▸ **Work item**
The lines below are to be quoted exactly, from the first through the one that contains "Task: Click the New Submissions section label".

[Dataset entries]
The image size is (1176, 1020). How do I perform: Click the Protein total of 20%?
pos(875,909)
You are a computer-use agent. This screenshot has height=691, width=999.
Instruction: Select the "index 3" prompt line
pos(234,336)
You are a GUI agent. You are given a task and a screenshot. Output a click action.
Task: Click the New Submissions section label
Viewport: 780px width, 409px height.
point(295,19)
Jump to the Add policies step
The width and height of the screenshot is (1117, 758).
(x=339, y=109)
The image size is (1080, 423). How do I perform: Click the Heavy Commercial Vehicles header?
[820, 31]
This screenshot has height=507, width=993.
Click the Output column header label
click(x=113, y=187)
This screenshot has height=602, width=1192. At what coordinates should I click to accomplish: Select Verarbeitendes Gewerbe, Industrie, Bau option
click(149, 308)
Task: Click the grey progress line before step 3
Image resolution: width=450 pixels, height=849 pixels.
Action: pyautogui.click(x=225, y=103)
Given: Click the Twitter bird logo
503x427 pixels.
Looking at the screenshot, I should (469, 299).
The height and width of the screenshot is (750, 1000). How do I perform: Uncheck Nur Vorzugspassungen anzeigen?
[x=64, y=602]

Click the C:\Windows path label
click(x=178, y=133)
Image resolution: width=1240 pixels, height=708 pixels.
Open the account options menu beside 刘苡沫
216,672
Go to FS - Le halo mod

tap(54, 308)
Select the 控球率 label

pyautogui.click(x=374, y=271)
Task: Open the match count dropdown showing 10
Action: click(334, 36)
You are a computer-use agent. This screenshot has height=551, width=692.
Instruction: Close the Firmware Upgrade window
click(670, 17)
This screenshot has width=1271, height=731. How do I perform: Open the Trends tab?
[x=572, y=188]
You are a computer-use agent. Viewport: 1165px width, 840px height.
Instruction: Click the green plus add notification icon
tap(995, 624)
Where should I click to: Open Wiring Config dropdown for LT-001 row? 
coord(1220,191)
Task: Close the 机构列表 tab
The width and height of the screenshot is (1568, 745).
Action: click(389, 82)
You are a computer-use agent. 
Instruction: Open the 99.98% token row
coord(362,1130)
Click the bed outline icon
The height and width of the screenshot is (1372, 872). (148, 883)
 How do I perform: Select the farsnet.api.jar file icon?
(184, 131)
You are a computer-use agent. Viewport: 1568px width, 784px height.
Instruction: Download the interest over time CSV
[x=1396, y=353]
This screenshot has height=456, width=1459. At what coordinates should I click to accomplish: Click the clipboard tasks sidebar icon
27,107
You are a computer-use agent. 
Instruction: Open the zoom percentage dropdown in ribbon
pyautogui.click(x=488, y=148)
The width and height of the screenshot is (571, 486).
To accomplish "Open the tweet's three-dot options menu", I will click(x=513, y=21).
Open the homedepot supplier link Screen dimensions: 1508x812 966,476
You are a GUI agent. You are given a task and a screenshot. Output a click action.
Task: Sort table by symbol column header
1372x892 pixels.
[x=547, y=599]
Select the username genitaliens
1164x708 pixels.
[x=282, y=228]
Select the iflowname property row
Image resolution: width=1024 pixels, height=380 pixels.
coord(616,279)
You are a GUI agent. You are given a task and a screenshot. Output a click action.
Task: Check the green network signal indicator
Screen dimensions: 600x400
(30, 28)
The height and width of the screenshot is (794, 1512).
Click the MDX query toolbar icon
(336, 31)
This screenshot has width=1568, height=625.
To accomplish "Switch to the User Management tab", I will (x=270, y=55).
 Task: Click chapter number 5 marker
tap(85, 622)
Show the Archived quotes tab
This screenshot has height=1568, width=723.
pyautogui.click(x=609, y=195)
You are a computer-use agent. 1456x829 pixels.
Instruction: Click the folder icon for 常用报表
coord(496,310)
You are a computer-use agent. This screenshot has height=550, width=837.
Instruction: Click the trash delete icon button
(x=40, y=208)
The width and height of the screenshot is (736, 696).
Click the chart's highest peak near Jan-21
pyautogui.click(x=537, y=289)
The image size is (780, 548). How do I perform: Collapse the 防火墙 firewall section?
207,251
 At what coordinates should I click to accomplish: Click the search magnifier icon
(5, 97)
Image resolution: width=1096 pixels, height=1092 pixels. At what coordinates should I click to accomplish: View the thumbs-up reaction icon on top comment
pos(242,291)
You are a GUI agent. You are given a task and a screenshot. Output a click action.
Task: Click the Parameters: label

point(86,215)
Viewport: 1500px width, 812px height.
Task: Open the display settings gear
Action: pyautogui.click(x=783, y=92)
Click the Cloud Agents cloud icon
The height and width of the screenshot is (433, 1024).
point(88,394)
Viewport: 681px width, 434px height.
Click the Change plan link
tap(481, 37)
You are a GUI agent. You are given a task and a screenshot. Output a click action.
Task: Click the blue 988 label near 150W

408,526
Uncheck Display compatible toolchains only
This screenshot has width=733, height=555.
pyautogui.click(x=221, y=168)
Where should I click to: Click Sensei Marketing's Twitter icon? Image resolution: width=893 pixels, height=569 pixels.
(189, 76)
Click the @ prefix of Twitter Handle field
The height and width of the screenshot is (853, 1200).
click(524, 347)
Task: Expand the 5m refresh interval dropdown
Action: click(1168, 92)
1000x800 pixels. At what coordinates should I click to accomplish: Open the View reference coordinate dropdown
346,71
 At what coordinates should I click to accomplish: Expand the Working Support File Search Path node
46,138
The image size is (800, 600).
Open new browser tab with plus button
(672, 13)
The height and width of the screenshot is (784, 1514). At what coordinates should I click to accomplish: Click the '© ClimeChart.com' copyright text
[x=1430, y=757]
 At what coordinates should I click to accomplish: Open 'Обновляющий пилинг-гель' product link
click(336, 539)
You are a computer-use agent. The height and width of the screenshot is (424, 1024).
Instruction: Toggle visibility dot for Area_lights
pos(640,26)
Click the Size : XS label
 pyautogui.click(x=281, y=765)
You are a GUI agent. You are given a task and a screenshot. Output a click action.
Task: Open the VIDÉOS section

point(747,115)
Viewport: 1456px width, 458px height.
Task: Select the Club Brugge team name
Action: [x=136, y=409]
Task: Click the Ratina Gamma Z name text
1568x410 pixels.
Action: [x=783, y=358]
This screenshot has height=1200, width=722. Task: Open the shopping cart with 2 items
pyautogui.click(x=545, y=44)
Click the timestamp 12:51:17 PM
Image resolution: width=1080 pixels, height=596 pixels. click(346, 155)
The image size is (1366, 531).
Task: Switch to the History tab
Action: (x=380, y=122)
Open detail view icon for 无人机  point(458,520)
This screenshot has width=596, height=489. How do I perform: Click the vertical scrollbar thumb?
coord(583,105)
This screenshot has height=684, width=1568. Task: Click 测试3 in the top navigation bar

▸ **Result**
The image size is (1176, 1020). How do I perform: Click the Protein total of 20%?
pos(875,909)
You are a computer-use agent. This screenshot has height=691, width=999.
Instruction: Select the "index 3" prompt line
pos(234,336)
You are a GUI agent. You are given a task and a screenshot. Output a click action.
Task: Click the New Submissions section label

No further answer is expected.